→ **PROBLEM DETAILS**: Copy out all the entries word for word.

Start of RECORDS SUPPLIED

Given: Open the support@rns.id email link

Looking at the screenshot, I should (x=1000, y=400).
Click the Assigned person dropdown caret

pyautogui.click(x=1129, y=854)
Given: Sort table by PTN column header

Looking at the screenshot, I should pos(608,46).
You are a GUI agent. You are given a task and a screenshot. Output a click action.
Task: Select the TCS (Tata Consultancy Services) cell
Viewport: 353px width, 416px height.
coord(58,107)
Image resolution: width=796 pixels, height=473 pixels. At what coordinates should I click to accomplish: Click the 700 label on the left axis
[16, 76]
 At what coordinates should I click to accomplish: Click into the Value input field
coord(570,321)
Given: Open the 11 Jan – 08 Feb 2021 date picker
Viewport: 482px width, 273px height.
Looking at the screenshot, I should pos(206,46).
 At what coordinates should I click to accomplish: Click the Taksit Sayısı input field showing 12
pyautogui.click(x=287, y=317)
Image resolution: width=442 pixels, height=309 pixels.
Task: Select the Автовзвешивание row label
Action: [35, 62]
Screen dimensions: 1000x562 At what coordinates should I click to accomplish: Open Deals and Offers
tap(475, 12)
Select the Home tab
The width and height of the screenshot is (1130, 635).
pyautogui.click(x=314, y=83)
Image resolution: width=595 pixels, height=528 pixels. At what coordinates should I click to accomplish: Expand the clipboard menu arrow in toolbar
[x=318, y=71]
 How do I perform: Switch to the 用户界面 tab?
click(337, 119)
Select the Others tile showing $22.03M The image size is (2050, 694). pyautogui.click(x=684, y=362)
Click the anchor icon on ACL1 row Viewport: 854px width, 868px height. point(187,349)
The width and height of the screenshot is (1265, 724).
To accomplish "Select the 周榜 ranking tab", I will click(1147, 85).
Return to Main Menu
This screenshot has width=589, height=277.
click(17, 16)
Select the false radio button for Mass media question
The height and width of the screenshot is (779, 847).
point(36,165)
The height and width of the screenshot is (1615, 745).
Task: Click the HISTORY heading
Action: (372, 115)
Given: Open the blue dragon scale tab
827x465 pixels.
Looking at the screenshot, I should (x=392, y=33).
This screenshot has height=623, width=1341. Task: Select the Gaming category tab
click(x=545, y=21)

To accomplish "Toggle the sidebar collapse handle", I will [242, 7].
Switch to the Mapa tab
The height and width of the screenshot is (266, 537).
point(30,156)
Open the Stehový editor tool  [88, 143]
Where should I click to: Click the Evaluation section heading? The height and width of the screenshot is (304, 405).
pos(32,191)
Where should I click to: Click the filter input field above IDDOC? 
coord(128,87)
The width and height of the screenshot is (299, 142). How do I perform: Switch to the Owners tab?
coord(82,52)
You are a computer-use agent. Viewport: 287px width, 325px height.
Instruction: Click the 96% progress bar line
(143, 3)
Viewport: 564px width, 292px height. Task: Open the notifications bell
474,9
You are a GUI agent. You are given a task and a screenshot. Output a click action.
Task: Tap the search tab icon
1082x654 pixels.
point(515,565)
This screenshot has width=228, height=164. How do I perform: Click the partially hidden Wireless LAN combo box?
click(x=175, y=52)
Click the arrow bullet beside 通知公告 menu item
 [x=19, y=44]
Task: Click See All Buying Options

End of RECORDS SUPPLIED

→ **FINAL ANSWER**:
Given: Open the support@rns.id email link

Looking at the screenshot, I should (x=1000, y=400).
Click the Assigned person dropdown caret

pyautogui.click(x=1129, y=854)
Given: Sort table by PTN column header

Looking at the screenshot, I should pos(608,46).
You are a GUI agent. You are given a task and a screenshot. Output a click action.
Task: Select the TCS (Tata Consultancy Services) cell
Viewport: 353px width, 416px height.
coord(58,107)
Image resolution: width=796 pixels, height=473 pixels. At what coordinates should I click to accomplish: Click the 700 label on the left axis
[16, 76]
 At what coordinates should I click to accomplish: Click into the Value input field
coord(570,321)
Given: Open the 11 Jan – 08 Feb 2021 date picker
Viewport: 482px width, 273px height.
Looking at the screenshot, I should pos(206,46).
 At what coordinates should I click to accomplish: Click the Taksit Sayısı input field showing 12
pyautogui.click(x=287, y=317)
Image resolution: width=442 pixels, height=309 pixels.
Task: Select the Автовзвешивание row label
Action: [35, 62]
Screen dimensions: 1000x562 At what coordinates should I click to accomplish: Open Deals and Offers
tap(475, 12)
Select the Home tab
The width and height of the screenshot is (1130, 635).
pyautogui.click(x=314, y=83)
Image resolution: width=595 pixels, height=528 pixels. At what coordinates should I click to accomplish: Expand the clipboard menu arrow in toolbar
[x=318, y=71]
 How do I perform: Switch to the 用户界面 tab?
click(337, 119)
Select the Others tile showing $22.03M The image size is (2050, 694). pyautogui.click(x=684, y=362)
Click the anchor icon on ACL1 row Viewport: 854px width, 868px height. point(187,349)
The width and height of the screenshot is (1265, 724).
To accomplish "Select the 周榜 ranking tab", I will click(1147, 85).
Return to Main Menu
This screenshot has width=589, height=277.
click(17, 16)
Select the false radio button for Mass media question
The height and width of the screenshot is (779, 847).
point(36,165)
The height and width of the screenshot is (1615, 745).
Task: Click the HISTORY heading
Action: (372, 115)
Given: Open the blue dragon scale tab
827x465 pixels.
Looking at the screenshot, I should (x=392, y=33).
This screenshot has height=623, width=1341. Task: Select the Gaming category tab
click(x=545, y=21)

To accomplish "Toggle the sidebar collapse handle", I will [242, 7].
Switch to the Mapa tab
The height and width of the screenshot is (266, 537).
point(30,156)
Open the Stehový editor tool  [88, 143]
Where should I click to: Click the Evaluation section heading? The height and width of the screenshot is (304, 405).
pos(32,191)
Where should I click to: Click the filter input field above IDDOC? 
coord(128,87)
The width and height of the screenshot is (299, 142). How do I perform: Switch to the Owners tab?
coord(82,52)
You are a computer-use agent. Viewport: 287px width, 325px height.
Instruction: Click the 96% progress bar line
(143, 3)
Viewport: 564px width, 292px height. Task: Open the notifications bell
474,9
You are a GUI agent. You are given a task and a screenshot. Output a click action.
Task: Tap the search tab icon
1082x654 pixels.
point(515,565)
This screenshot has width=228, height=164. How do I perform: Click the partially hidden Wireless LAN combo box?
click(x=175, y=52)
Click the arrow bullet beside 通知公告 menu item
 [x=19, y=44]
Task: Click See All Buying Options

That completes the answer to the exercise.